Could be any number of reasons. Slight boost/vacuum leak (DV and/or PCV are common culprits), gunked up intake valves, possibly a gunked up injector (but less likely), fuel filter, etc.


----------



## tiptronic (Apr 18, 1999)

By the time I was able to take a pic after ive found a place to park, I saw 33.9 as i was pulling into the parking lot. 
It was a 62.7 mile trip from simi to orange. Funny the fuel estimator shows 420miles capable if I maintained travel/speed.
Im glad I took off the roof/bike racks off today!

















Click for video


----------



## VWAddict (Jun 12, 1999)

Pics from that second successive tank:



















I knew it was getting close, so I took the first shot after it passed 400 miles, and the second shot the moment after the reminded light and 'beep' happened.

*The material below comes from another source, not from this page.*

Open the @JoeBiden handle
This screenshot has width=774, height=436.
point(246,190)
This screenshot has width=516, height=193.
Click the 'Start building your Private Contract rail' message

What's MORE significant about this tank is that after the first 130 miles (which was the last run of the single highway journey back from Miami) the last 270 miles was all 60/40 around-town driving.

Keith


----------



## tiptronic (Apr 18, 1999)

VWAddict said:


> Pics from that second successive tank:
> 
> 
> 
> ...


:thumbup:


----------



## pjunk1 (May 13, 2010)

i just got my first 400+ miles on a tank. looks like you guys have been at it for awhile. the only reason for mine was the extend commutes this past week; orange county to the valley for 4 days.


----------



## Spitzbergen (Sep 10, 2010)

VWAddict said:


> There's a little un-metered reserve on the RED end of the scale also... but I'm NOT a gambling man!!!
> 
> :laugh:


Don't count on it. My wife hit the E the other day and the car was out of gas. She was running late and thought the reserve would save her. First time one of my cars have ever run out of gas. Luckily, brake down insurance was able to deliver a few gallons to her.


----------



## LWNY (Jul 30, 2008)

Spitzbergen said:


> Don't count on it. My wife hit the E the other day and the car was out of gas. She was running late and thought the reserve would save her. First time one of my cars have ever run out of gas. Luckily, brake down insurance was able to deliver a few gallons to her.


Shouldn't empty be where the needle would be when the car is shut down?


----------



## Rob Cote (Dec 6, 2006)

No.


----------



## tiptronic (Apr 18, 1999)

Running down to ''fumes" not a good thing for the fuel pumps...well not a good thing for the entire fuel system...


----------



## BalloFruit (Sep 25, 2006)

According to my gas mileage spreadsheets, I'm averaging 23.28 mpg at 307.26 miles per tank in my 3.2Q (353.8 and 219.5 are the max/min). 

My previous A3, a 2006 2.0T, averaged 26.65 mpg at 319.6 miles per tank (383.0 and 241.5 max/min). 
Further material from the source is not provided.